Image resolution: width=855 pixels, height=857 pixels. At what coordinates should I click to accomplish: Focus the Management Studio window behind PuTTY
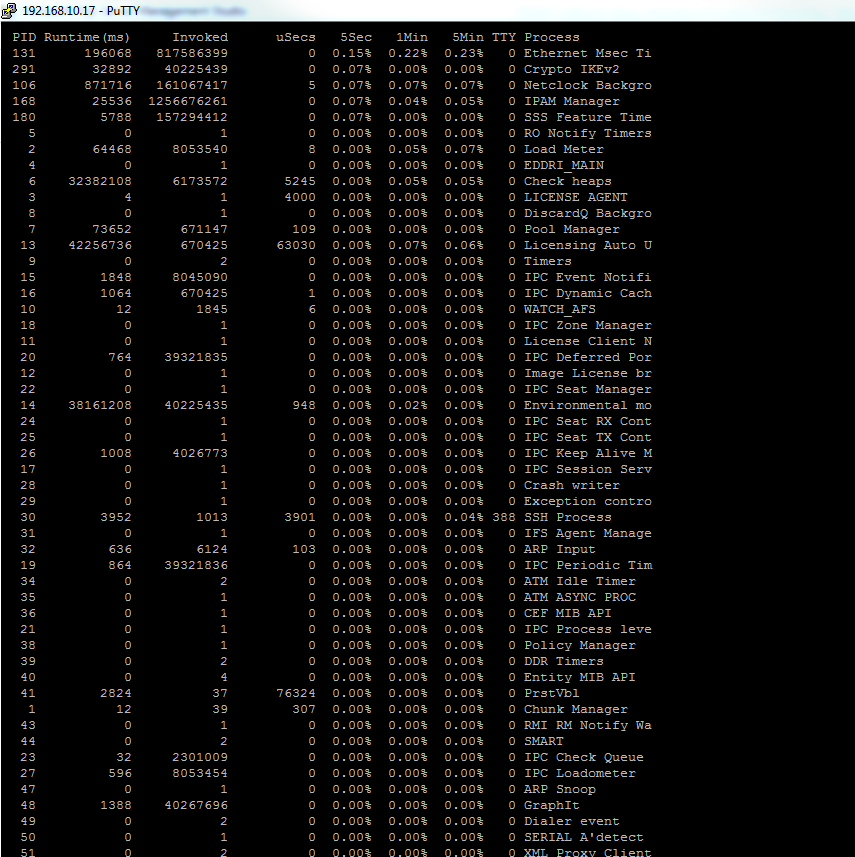click(195, 11)
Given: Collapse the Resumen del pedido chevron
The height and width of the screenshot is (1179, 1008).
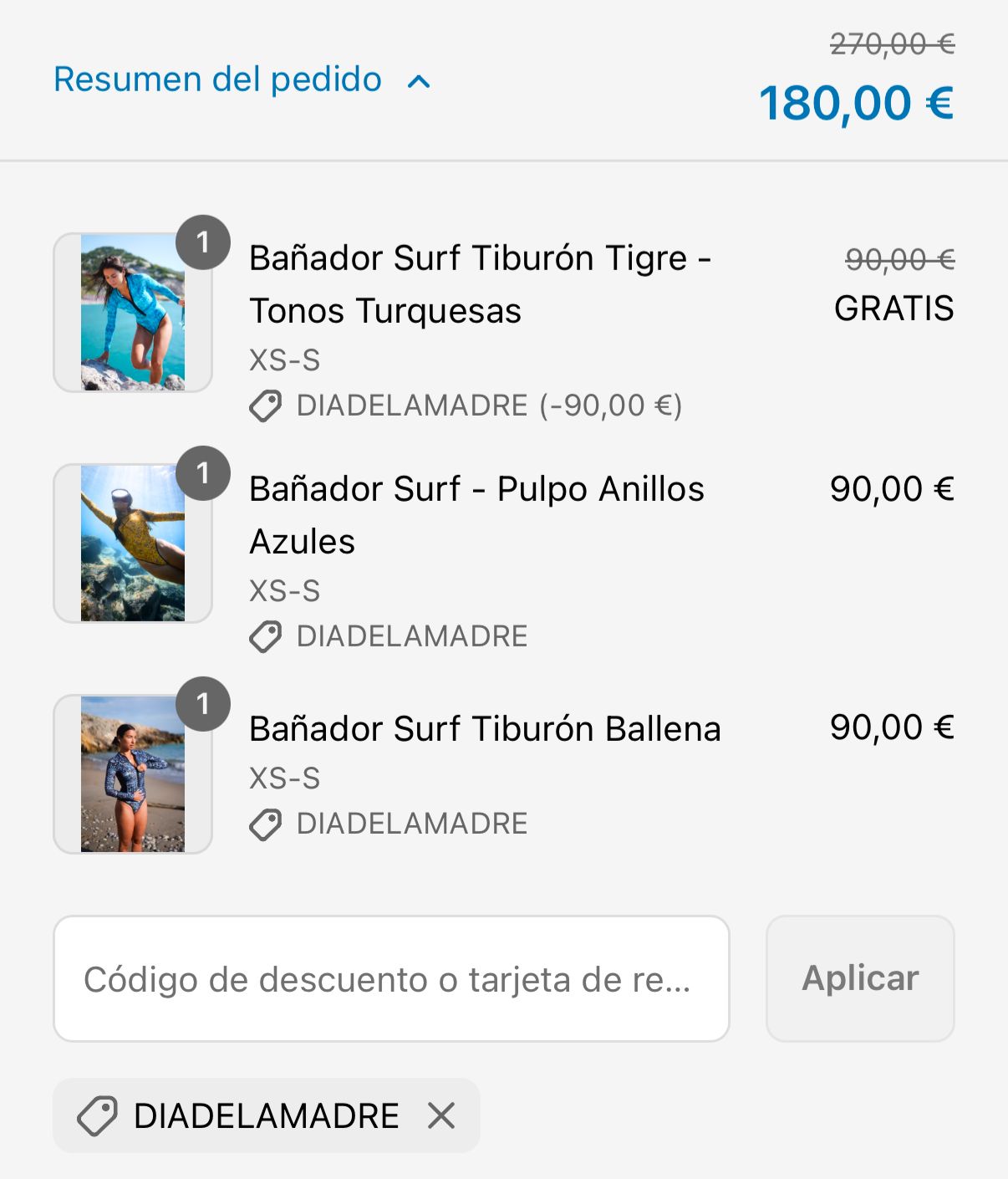Looking at the screenshot, I should pos(419,82).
......
Instruction
Copy the lines above word for word, leaving out the pictures.

Result
Image resolution: width=855 pixels, height=857 pixels. At what coordinates should I click to accomplish: Focus the Management Studio window behind PuTTY
click(195, 11)
Given: Collapse the Resumen del pedido chevron
The height and width of the screenshot is (1179, 1008).
Looking at the screenshot, I should pos(419,82).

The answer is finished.